Use standard heats of formation in Appendix L to calculate standard enthalpy changes for the following reactions.
1.45 x 10-2 mol of carbon is oxidized to CO2(g)
Please help me!
Look up the heat of formation for CO2 in the table provided to you. My table has something like 393.5 kJ/mol. That reaction is for
C + O2 ==> CO2
delta H reaction is (n*deltaHf products) - (n*deltaHf reactants) =
(n*deltaHf CO2) - [(n*deltaHf C) + (n*deltaHf O2)]
delta Hrxn = -393.5 -(+0) = -393.5 kJ/mol.
You have 1.45E-2 mol instead of 1 mole; therefore, delta H rxn = -393.5 kJ/mol x 1.45E-2 mol = ?? kJ.
Thank you! but does n in (n*deltaHf products) - (n*deltaHf reactants) mean amount?

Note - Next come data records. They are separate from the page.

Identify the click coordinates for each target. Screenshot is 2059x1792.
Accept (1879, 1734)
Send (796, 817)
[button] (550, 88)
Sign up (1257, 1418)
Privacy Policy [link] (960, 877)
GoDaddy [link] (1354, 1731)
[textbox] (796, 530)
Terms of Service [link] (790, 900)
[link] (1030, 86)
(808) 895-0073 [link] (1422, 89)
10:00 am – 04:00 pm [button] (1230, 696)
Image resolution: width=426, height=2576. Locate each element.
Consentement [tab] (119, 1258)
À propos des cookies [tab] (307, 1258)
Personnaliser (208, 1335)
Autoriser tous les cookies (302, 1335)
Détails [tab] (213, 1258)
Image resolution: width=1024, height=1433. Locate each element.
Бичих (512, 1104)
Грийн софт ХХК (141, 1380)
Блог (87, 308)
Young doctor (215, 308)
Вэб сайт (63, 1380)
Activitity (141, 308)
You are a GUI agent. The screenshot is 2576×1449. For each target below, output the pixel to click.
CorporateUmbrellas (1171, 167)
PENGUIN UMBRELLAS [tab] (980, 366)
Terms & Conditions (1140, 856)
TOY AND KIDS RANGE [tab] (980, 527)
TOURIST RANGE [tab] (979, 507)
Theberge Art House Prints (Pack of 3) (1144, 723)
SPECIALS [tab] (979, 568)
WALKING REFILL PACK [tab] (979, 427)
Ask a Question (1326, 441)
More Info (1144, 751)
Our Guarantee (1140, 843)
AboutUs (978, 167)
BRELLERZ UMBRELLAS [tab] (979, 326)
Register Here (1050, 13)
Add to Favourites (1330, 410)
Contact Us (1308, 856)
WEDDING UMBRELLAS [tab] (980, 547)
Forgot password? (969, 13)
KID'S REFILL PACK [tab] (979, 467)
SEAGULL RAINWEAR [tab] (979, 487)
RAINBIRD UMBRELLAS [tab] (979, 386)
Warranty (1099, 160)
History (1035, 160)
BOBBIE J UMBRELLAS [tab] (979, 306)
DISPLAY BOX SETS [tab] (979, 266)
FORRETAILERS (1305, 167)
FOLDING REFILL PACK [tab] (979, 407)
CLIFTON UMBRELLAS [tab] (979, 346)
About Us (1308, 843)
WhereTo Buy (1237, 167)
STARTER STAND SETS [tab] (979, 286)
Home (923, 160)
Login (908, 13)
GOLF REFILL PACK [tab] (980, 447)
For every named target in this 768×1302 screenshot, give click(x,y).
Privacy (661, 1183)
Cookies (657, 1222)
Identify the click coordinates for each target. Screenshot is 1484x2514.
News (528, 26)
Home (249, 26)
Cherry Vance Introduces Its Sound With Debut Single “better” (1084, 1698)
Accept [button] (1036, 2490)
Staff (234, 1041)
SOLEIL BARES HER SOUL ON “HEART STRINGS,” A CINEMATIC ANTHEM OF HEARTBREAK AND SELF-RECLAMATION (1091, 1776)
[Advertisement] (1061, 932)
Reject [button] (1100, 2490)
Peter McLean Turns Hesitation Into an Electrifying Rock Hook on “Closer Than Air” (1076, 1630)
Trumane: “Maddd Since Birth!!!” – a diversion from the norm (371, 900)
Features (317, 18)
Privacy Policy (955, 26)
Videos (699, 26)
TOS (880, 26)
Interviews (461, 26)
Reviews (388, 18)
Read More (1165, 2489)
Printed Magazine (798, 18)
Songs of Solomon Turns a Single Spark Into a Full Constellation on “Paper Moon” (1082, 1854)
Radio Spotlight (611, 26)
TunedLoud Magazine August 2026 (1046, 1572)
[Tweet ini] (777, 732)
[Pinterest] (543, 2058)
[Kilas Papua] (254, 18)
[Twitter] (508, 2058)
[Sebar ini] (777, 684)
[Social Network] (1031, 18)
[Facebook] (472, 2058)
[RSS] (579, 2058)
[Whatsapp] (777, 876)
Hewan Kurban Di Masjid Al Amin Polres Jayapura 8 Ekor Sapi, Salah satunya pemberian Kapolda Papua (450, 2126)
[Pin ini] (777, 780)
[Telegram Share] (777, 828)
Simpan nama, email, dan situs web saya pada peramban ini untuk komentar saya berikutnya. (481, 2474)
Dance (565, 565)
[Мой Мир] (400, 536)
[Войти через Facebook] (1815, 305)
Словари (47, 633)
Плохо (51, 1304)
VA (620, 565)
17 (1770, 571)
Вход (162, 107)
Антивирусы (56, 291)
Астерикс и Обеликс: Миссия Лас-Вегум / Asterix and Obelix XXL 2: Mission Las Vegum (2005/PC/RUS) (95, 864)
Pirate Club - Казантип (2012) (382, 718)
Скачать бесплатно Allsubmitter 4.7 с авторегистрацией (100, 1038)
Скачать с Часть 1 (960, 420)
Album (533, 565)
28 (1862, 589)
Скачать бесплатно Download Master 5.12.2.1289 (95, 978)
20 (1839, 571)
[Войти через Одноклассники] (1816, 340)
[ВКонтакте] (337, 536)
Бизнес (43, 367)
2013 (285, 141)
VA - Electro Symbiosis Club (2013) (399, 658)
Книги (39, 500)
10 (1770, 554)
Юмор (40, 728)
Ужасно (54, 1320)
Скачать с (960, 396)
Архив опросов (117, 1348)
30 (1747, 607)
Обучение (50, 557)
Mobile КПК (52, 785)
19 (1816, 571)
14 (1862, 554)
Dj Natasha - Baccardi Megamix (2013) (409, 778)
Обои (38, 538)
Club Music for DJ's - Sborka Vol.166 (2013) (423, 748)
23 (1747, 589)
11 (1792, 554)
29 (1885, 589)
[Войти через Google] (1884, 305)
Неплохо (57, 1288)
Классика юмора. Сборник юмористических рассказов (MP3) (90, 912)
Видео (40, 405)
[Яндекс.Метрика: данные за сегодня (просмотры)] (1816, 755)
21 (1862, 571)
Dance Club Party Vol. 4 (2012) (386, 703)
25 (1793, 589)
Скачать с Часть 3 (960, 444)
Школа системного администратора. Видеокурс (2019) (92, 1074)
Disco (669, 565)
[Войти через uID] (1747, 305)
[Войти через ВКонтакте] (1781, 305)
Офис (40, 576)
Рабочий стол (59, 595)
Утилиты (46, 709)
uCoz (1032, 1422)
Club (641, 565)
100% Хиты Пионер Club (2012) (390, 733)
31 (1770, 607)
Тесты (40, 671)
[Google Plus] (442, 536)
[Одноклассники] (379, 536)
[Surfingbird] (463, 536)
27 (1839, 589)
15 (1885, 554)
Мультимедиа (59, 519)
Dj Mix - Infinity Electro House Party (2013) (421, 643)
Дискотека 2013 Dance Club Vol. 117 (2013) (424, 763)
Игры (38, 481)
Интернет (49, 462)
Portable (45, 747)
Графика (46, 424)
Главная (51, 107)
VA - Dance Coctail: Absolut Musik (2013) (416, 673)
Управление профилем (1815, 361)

What amount is it talkinging about?
To calculate the standard enthalpy change for the reaction of carbon being oxidized to CO2(g), we need to use the standard heats of formation from Appendix L. The standard heat of formation (∆Hf) is the change in enthalpy when one mole of a substance is formed from its constituent elements in their standard states at 25 degrees Celsius and one atmosphere pressure.
First, we need to identify the reactants and products in the reaction. In this case, the reactant is carbon (C), and the product is carbon dioxide gas (CO2(g)).
The balanced chemical equation for this reaction is:
C(s) + O2(g) -> CO2(g)
Next, we need to determine the standard heat of formation for each species involved in the reaction. According to Appendix L:
∆Hf(C(s)) = 0 kJ/mol (Standard heat of formation for carbon in its standard state)
∆Hf(CO2(g)) = -393.5 kJ/mol (Standard heat of formation for carbon dioxide gas)
Now, we can use these values to calculate the standard enthalpy change (∆H) for the reaction:
∆H = ∑ ∆Hf(products) - ∑ ∆Hf(reactants)
∆H = ∆Hf(CO2(g)) - ∆Hf(C(s))
∆H = -393.5 kJ/mol - 0 kJ/mol
∆H = -393.5 kJ/mol
Therefore, the standard enthalpy change for the reaction of carbon being oxidized to CO2 is -393.5 kJ/mol. This indicates that the reaction is exothermic, releasing energy in the form of heat.